Trump fokus pada ancaman yang ditimbulkan warga Muslim AS yang melakukan kejahatan, padahal jumlahnya amat sedikit. Hal ini berbading terbailk dengan jumlah kejahatan penembakan oleh warga AS sendiri yang marak terjadi. Lebih dari 300 kasus penembakan massal dilaporkan telah terjadi di AS pada tahun ini. Hal ini mendorong Presiden Barack Obama mendesak sesama warga AS untuk menghadapi kenyataan bahwa mereka tengah menghadapi momok menakutkan yang muncul dari bangsanya sendiri.
Namun beberapa orang justru mengutuk Trump secara terang-terangan. Tujuannya tak lain berusaha untuk mengalihkan perhatian dari pertumpahan darah oleh sesama warga AS sendiri. Menantang kenyataan ini akan dicap sebagai anti-Amerika atau orang liberal yang membenarkan tindakan ‘terorisme.’

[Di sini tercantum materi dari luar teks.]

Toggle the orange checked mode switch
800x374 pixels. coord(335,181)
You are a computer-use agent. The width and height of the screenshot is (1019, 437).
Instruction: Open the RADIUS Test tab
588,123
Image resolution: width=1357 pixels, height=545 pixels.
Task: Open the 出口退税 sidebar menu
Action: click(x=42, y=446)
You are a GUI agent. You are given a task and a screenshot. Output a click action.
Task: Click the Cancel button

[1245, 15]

Keberhasilan Trump adalah mampu meningkatkan prasangka buruk terhadap umat Islam. Implikasinya, Eropa ikut-ikutan membenarkan bahwa Muslim akan menjadi ancaman besar bagi setiap negara di Eropa.

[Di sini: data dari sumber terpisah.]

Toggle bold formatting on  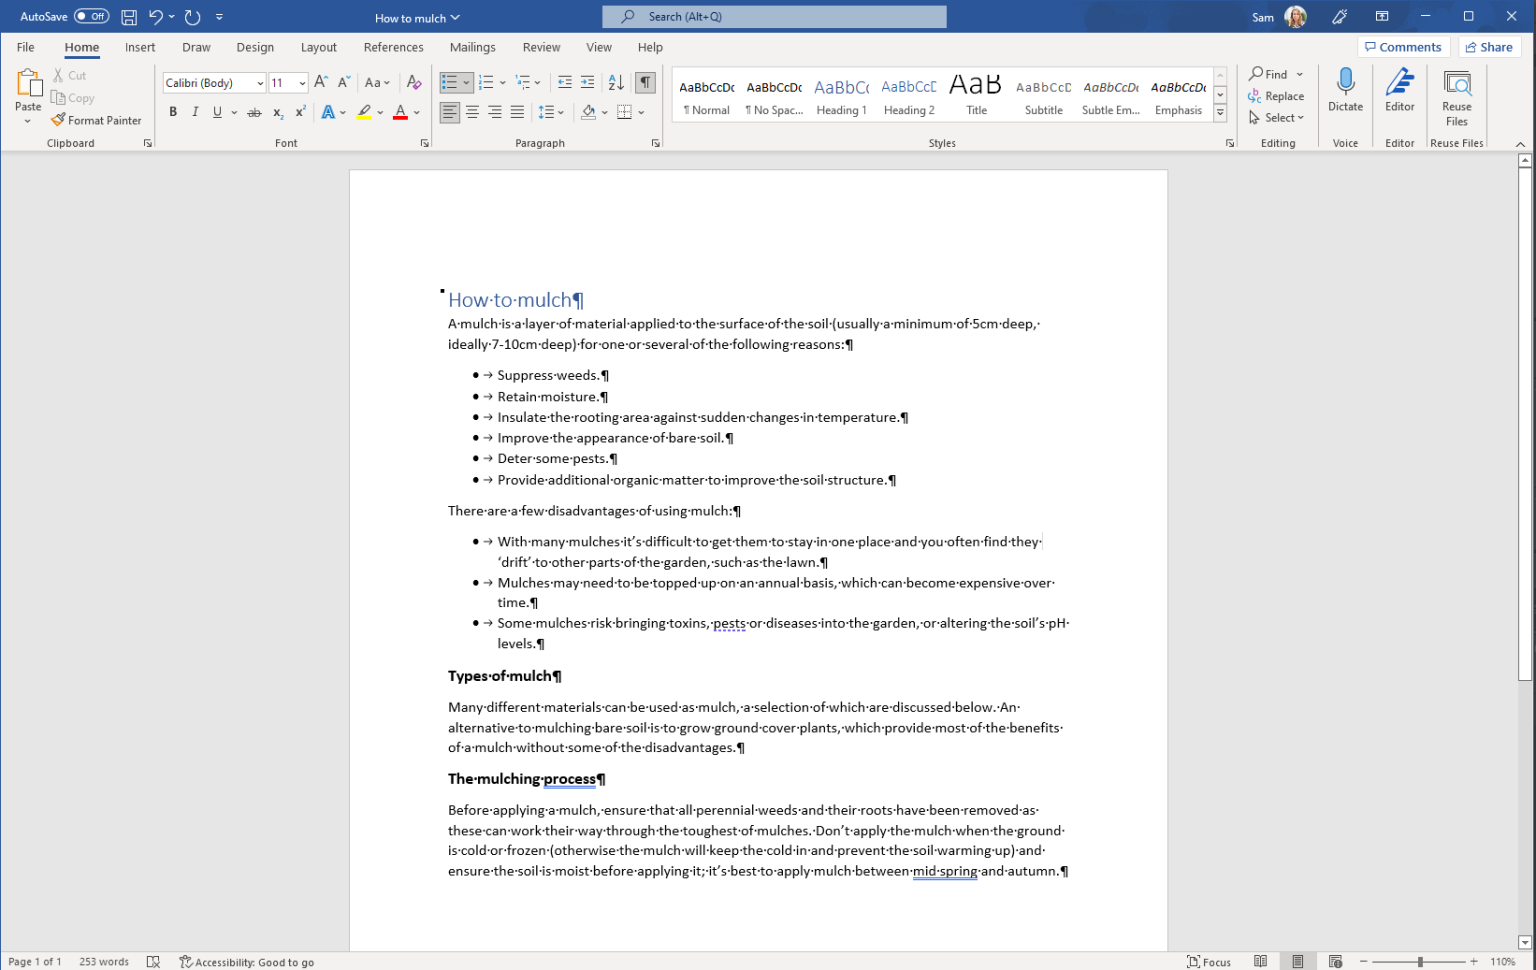point(172,112)
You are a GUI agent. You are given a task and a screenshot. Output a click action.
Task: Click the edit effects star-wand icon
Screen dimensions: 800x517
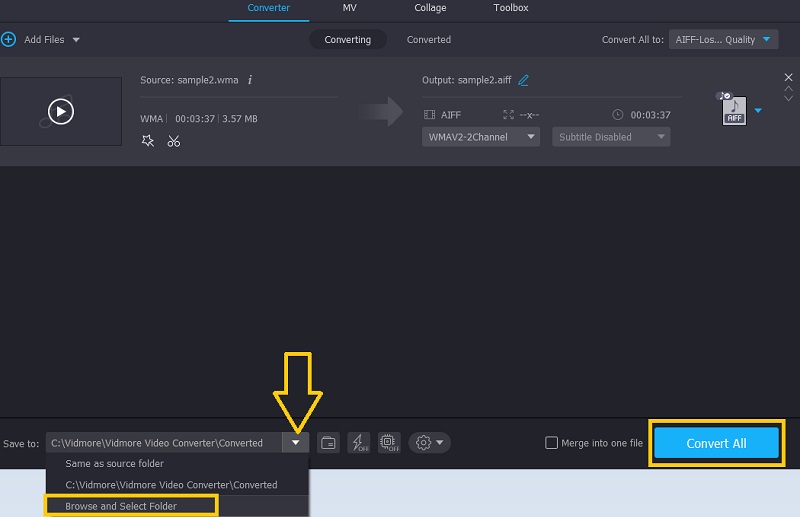148,141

Mulai bangkit sejak November akibat serangan Paris, insiden Islamofobia telah meningkat tajam di Inggris dan Prancis. Namun di lapangan, kelompok anti-Muslim Inggris yang telah bertemu Trump malah melakukan penghinaan kecil terhadap calon presiden AS ini. Bahkan, telah muncul sebuah petisi yang melarang Trump mengunjungi Inggris.

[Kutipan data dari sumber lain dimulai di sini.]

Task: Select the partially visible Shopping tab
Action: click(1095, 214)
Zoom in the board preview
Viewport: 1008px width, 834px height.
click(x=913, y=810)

Pandangan sinis Trump terhadap Muslim, tak jauh beda seperti yang terjadi di Prancis, salah satu negara Eropa dengan penduduk Muslim terbesar. Di Prancis, Marine Le Pen, pemimpin sayap kanan Front Nasional, adalah mitra Trump yang juga anti terhadap Islam.
Le Pen dan Trump menarik bagi jutaan orang yang telah kehilangan kepercayaan dalam politik mainstream, orang-orang yang merasa kehilangan arah pasca era industri yang ditandai dengan rasa tidak aman akibat gelombang imigrasi.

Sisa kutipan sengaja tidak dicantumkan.